Jakarta, Gatra.com – Drama panjang pandemi Covid-19 tampaknya belum betul-betul surut. Kementerian Kesehatan (Kemenkes) pada hari ini, Kamis, (13/4/2023), mengumumkan terdapat dua kasus subvarion Omicron XBB.1.16 atau Arcturus berdasar pada hasil penelusuran genome sequencing pada akhir Maret lalu.
“Sampai saat ini sudah dua kasus [Arcturus] yang ditemukan,” kata Juru Bicara Kementerian Kesehatan, Mohammad Syahril, di Jakarta hari ini, seperti dilansir Antara.
Mantan Direktur Penyakit Menular WHO Asia Tenggara, Prof. Tjandra Yoga Aditama, mengungkapkan bahwa temuan Kemenkes RI hari ini senada dengan temuan data GISAID yang juga mengatakan bahwa memang terdapat kasus Arcturus di Indonesia. Ia juga mengatakan bahwa kasus ini juga terjadi di negara-negara lain.
“WHO bahkan mengatakan bahwa varian ini memang perlu diwaspadai,” ujar Tjandra dalam keterangan resminya pada Kamis, (13/4/2023).
Dalam tiga hari terakhir, kataTjandra, jumlah kasus Arcturus di Indonesia sudah menyentuh angka 1.000 orang dan angka kematian juga sudah mencapai angka dua digit. Ia mengatakan bahwa kemungkinan besar varian Arcturus ini menjadi penyebab naiknya kasus tersebut walau hingga saat ini belum ada detil lebih lanjut mengenai apakah Arcturus memang lebih mendominasi dibanding varian lain di Tanah Air.
Tjandra mengungkapkan bahwa mutasi Covid-19 sejatinya memiliki tiga skenario. Pertama, yakni base scenario, yang menurutnya sudah terjadi dan berwujud varian-varian yang ada saat ini. Kedua, best scenario atau hadirnya varian yang lebih lemah. Ketiga, worst scenario di mana varian lebih ganas hadir lagi.
“Mudah-mudahan tidak terjadi [worst scenario]. Arcturus masuk dalam kategori pertama base scenario,” ujar Direktur Pasca Sarjana Universitas YARSI itu.
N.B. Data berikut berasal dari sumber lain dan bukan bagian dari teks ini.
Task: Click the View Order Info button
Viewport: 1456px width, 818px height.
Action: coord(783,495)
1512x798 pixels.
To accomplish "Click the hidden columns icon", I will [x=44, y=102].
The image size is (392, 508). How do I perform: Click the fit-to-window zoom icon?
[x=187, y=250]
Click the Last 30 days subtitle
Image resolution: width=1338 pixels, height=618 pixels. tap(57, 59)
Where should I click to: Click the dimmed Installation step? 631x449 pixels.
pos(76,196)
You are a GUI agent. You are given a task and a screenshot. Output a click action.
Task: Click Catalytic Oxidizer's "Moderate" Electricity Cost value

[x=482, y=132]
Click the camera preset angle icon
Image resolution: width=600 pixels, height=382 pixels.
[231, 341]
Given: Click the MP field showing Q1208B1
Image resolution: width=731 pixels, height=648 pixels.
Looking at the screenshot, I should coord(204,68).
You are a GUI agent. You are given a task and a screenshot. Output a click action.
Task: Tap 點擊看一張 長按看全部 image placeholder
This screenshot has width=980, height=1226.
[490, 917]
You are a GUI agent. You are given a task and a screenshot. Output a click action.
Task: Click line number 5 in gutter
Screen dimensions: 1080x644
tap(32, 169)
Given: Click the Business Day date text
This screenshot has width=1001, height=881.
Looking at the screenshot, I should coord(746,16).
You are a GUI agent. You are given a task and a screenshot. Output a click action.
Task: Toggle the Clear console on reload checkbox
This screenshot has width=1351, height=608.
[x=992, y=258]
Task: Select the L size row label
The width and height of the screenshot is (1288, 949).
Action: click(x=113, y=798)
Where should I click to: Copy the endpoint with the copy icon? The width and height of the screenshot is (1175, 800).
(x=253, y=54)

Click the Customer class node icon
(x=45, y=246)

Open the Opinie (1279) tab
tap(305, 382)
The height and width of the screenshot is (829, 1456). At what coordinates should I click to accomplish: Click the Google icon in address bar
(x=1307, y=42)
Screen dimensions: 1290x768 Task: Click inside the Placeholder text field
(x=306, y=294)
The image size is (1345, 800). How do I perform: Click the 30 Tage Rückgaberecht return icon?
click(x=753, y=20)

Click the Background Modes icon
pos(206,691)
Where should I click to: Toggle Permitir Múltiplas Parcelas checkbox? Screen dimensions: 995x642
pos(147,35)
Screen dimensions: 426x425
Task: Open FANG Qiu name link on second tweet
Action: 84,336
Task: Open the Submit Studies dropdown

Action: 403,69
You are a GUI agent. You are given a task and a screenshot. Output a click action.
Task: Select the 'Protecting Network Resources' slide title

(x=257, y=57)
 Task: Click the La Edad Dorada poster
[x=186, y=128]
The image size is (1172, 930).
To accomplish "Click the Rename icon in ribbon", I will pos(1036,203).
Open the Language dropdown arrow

Tjandra mengatakan bahwa varian Arcturus lebih menular dibanding varian lain sehingga jumlah kasus meningkat. Namun, ia mengingatkan bahwa sebagian kasusnya bergejala ringan. “Jadi, kalau toh kasus bertambah maka tidak akan separah dulu, tentu kalau tidak ada perubahan genomik di masa datang,” katanya.
Tjandra menambahkan bahwa Arcturus tak memiliki gejala khas yang membedakannya dengan varian lain. Untuk memastikannya, kata dia, pemeriksaan lebih lanjut harus dilakukan dengan melakukan whole genome sequencing (WGS). Ia pun menambahkan bahwa cara penularannya sama seperti Covid-19 varian lain.
Untuk itu, Tjandra mendorong sejumlah kebijakan bagi pemerintah Indonesia. Pertama, ia mendorong agar pemerintah menambah jumlah WGS sehingga bisa mengetahui pola penyebaran yang terjadi. “Termasuk ada tidaknya, dan kalau ada, maka dominan tidaknya Arcturus,” katanya.
Kedua, Tjandra mendorong agar pemerintah melakukan penyelidikan epidemiologi (PE) mendalam pada kasus-kasus yang yang sudah muncul, yang dalam tiga hari terakhir sudah menyentuh angka 1.000 kasus.
Ketiga, Tjandra juga menyarankan agar pemerintah tetap menjalankan program vaksinasinya. “Menggalakkan kembali vaksinasi booster kedua, yang sekarang sudah tidak banyak dibicarakan lagi,” ungkapnya.